## Listing
──────

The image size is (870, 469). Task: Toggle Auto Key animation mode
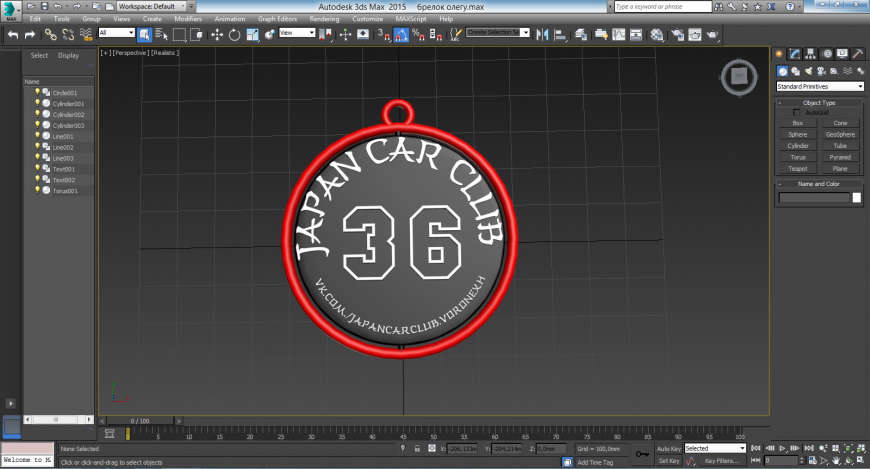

──────

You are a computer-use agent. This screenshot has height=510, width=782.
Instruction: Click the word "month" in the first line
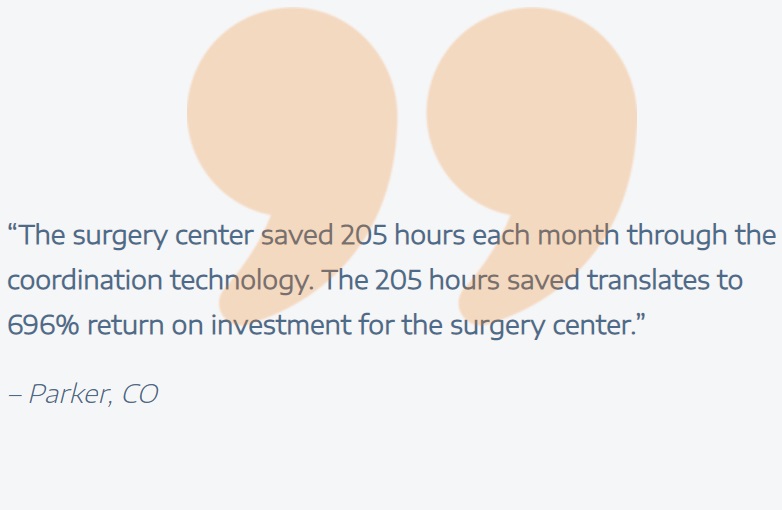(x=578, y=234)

──────

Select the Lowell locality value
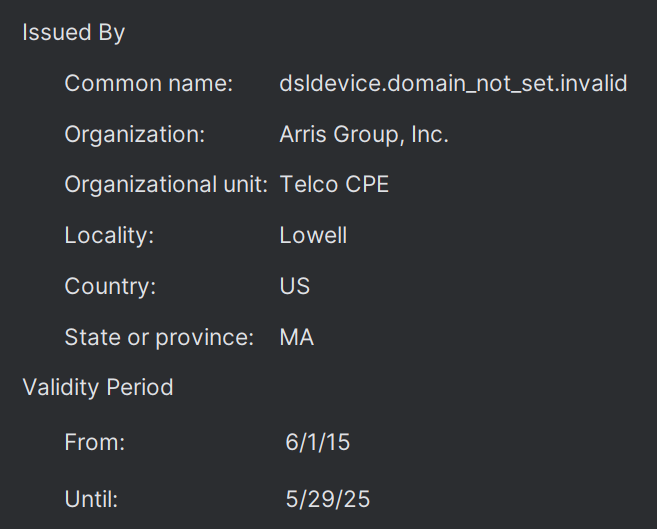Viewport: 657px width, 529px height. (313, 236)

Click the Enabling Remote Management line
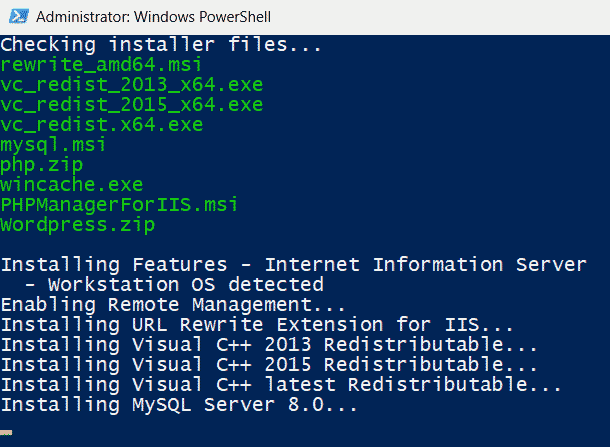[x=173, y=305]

──────

## Exercise objective
Please rewrite everything from the line containing "You are a computer-use" down to the line containing "(x=578, y=234)" as a JSON list of strings, one per line with blank lines omitted and the pictures left out.

## Task result
[
  "You are a computer-use agent. This screenshot has height=510, width=782.",
  "Instruction: Click the word \"month\" in the first line",
  "(x=578, y=234)"
]